De niña a mujer (1)

Esta es la primera parte de un capítulo donde cuento la historia de Elsa

Una adolescente de 16 años que un día Marta se encontró en El Hogar de Transeúntes. La vio tan mal, que no pudo ignorarla y se acercó con ánimo de atenderla. Es cierto que la ciudad es una de las metas más soñada por los adolescentes fugitivos, pero aquella muchacha parecía necesitarla. La chica tenía unas ansias locas en ser escuchada por cualquier ser humano, y en cuanto Marta se le acercó, notó que era la persona que le iba a ayudar. Por eso no dudó en irse con ella, a pesar de lo recelosa que estaba ante la sociedad que le había ignorado desde que llegó del pueblo hacía unos cuantos días. Una vez en casa, mientras devoraba un plato de abundante carne guisada, les confesó -a Marta y a su madre- que estaba embarazada, pero lo peor de la situación era que el bebé era de su padrastro. De ninguna de las maneras pensaba volver a casa, pues él le había propuesto insistentemente en que abortara, por eso huyó, pues tampoco quería que su madre se enterar de todo esto.
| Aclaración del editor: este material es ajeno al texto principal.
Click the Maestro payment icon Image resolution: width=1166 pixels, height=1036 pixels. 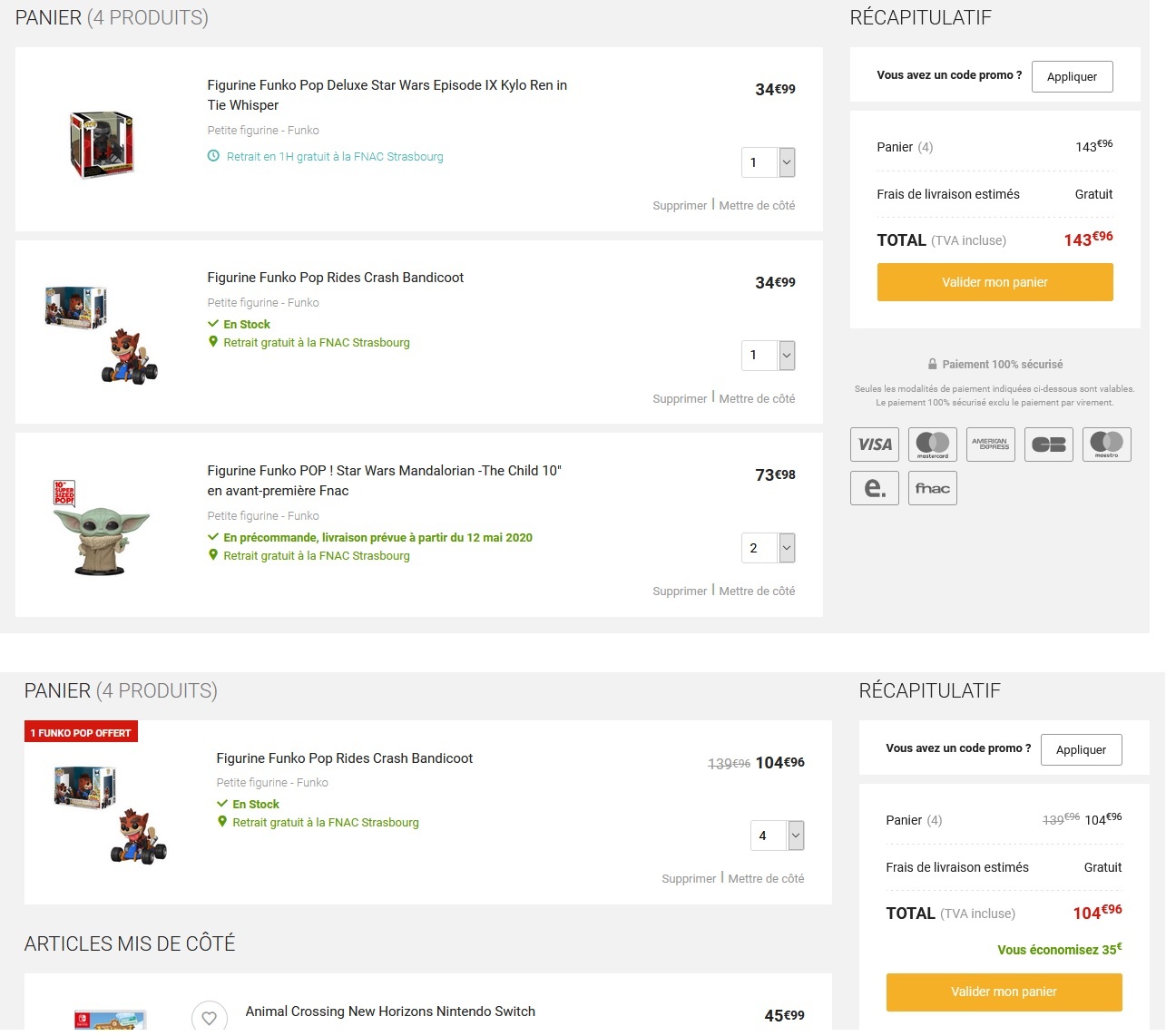coord(1106,445)
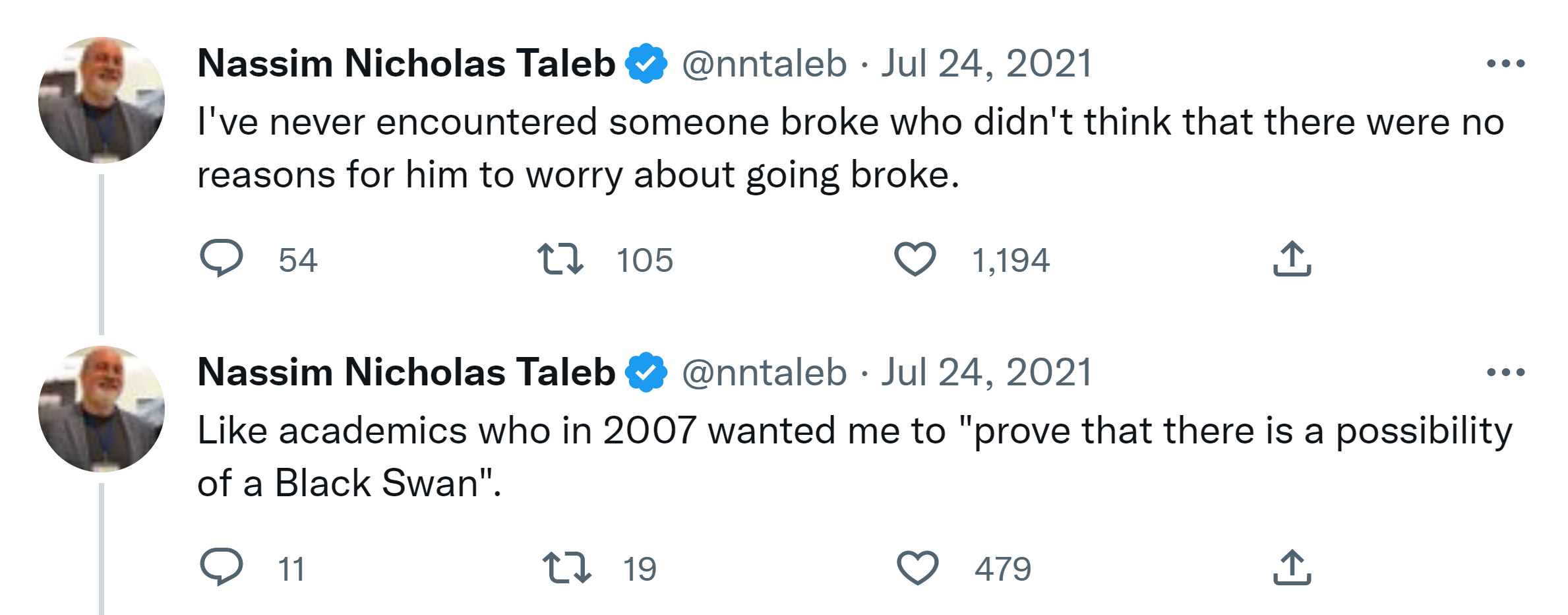Reply to the Black Swan tweet
The image size is (1568, 615).
222,567
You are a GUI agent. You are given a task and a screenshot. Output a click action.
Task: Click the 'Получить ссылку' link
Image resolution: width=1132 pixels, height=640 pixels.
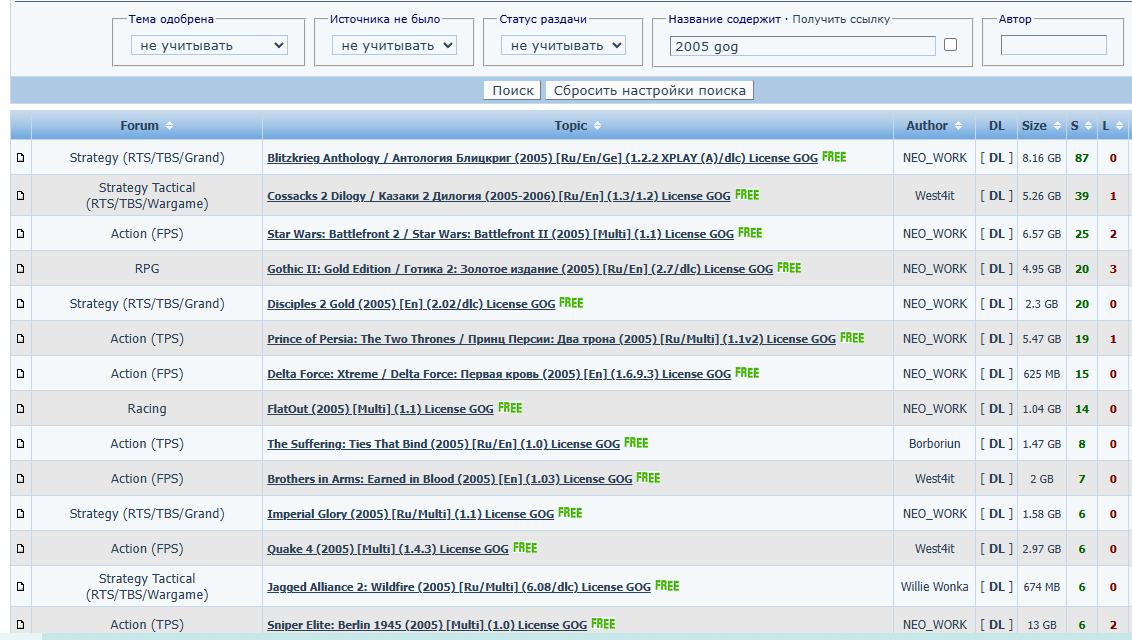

Han pasado unos meses y hoy se encuentra en el hospital después de dar a luz a una niña. M95 aprovechando una visita, se entera de su historia.

 Tened paciencia y seguidme. Os prometo que cada semana el episodio os resultará más interés.

—Uno de los recuerdos que más me impresionó en mi infancia fue cuando tenía diez años, un día en el que mi padre nos anunció que se marchaba a la ciudad porque el patrón había muerto. Estuvo ausente por tres días.

A partir de aquel acontecimiento, la vida cambió en nuestro entorno. Ya nadie usaba la casa grande. Antes, cuan­do el amo vivía, al menos en la temporada de las recolectas y la siembra, se llenaba la finca de gente.

Recuerdo que desde que murió la señora, sólo venia él por asuntos laborales, pero anteriormente pasaban muchas temporadas del año la fami­lia con los agricultores. Llegaban unos camiones llenos de temporeros y permanecían allí, alrededor de dos meses, para la vendimia, la cosecha de la aceituna…, en fin, no recuerdo bien, pues todo esto como te digo fue antes de cumplir yo los ocho años.

Aquellos últimos años, el señor vivía sólo en la casa grande, pues su único hijo lo tenía interno en un colegio. Los campesinos, algunos con sus familias enteras, vivían en un gran barracón que estaba dividido en pequeñas habitaciones con baño, la cocina y el comedor eran común. Mi madre se dedicaba sólo a atender al señor y nosotros, los niños, que por entonces éramos cuatro, disfrutábamos con la novedad de tener tanta gente a nuestro alrededor.

Durante los años siguientes a la muerte del patrón, nadie se ocupaba de la hacienda. Mis padres hacían de caseros, vi­gilando la finca, y atendiendo a un par de vacas, y a un mon­tón de gallinas, cuya producción vendían a los comerciantes de las aldeas vecinas. También cultivaban una pequeña par­cela detrás de nuestra casa que nos servía para ahorrarnos la compra de fruta y verdura de casi todo el año.

Mi herma­na, mis dos hermanos y yo, cada mañana marchábamos al colegio del pueblo más cercano en la camioneta de nuestro padre, y cuando éste terminaba por la tarde su trabajo nos recogía para volver todos a casa.

El producto de sus ventas, mi padre lo depositaba en el banco a nombre del hijo del patrón que era desde entonces el nuevo amo. Nosotros sólo disponíamos de un diez por ciento de las ganancias, más la casa y la cosecha de la pequeña huerta, además recibía una cantidad mensual, que no había variado desde la muerte del patrón, para los gastos del mantenimiento de los animales.